Background In this partially randomised intervention study, we assessed the effect of social networks on the improvement of type 2 diabetes management in a largely African–American population in Baltimore.
Methods Patients in the intervention group (n=68) were asked to recruit peers, form small groups, and attend monthly diabetes education sessions, emphasising peer support. Patients in the control group (n=70) were recruited individually to attend standard diabetes education sessions. The primary outcomes were changes in haemoglobin A1C (HbA1c) and blood glucose. Secondary outcomes included blood pressure, weight, functional status, self-efficacy, perceived cohesion, social network connectedness and diabetes knowledge. General linear mixed models were built to assess mean absolute changes in primary and secondary outcomes at 3 and 6 months.

◆ **Dataset records**
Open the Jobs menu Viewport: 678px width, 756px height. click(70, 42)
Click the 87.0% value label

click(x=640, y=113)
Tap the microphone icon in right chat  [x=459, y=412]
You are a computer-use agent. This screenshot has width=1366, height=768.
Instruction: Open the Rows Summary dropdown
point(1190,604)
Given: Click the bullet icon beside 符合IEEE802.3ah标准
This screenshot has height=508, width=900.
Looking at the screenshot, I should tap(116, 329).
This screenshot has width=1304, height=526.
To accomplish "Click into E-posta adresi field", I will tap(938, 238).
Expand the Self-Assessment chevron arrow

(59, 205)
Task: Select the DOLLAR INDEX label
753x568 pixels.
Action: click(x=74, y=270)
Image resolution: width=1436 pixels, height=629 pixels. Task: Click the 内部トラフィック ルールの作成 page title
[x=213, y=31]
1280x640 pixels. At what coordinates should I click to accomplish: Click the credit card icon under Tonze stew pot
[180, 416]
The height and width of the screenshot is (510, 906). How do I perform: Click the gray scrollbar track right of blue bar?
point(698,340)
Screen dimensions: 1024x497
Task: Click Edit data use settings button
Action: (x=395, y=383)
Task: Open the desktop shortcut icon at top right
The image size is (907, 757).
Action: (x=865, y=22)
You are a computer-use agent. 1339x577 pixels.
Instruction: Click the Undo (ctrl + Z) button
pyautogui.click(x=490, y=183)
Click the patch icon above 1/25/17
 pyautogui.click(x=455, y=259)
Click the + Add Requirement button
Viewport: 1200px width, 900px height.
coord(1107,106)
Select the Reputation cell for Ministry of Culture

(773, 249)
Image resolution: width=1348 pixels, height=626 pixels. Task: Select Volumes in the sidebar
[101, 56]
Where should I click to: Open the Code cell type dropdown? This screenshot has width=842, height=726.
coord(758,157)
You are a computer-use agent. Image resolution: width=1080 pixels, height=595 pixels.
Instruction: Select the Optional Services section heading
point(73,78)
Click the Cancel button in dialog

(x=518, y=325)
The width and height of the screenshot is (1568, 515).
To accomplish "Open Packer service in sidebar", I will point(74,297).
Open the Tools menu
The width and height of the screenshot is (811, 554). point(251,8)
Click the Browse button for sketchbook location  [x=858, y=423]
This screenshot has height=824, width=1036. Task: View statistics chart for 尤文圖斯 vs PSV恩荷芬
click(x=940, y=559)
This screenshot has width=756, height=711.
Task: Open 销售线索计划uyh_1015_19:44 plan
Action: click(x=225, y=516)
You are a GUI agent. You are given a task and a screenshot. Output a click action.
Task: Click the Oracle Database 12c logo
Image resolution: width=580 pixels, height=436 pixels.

◆ **Exercises**
1 > In the diabetes study abstract, how many patients were in the control group?
2 > Write the next part of the diabetes study abstract, picking up after its last sentence.

◆ **Task-by-task outputs**
1 > 70

2 >
Results At 6 months from baseline, the social network intervention group achieved a larger reduction in HbA1c of −0.32% (p<0.0001) and blood glucose of −10.6 mg/dL, (p<0.0001) compared to the control group. In analyses of secondary endpoints, the intervention group had more favourable outcomes over time for weight, quality of life, self-efficacy, social network scores and diabetes knowledge, compared to the control group. While blood pressure decreased, and perceived cohesion increased in both groups over the duration of the study, the difference between groups was not statistically significant.
Conclusions The social networks intervention showed improved integration of patients within their existing networks leading to a greater reduction in HbA1c and blood glucose, as well as improved behaviour mediating outcomes.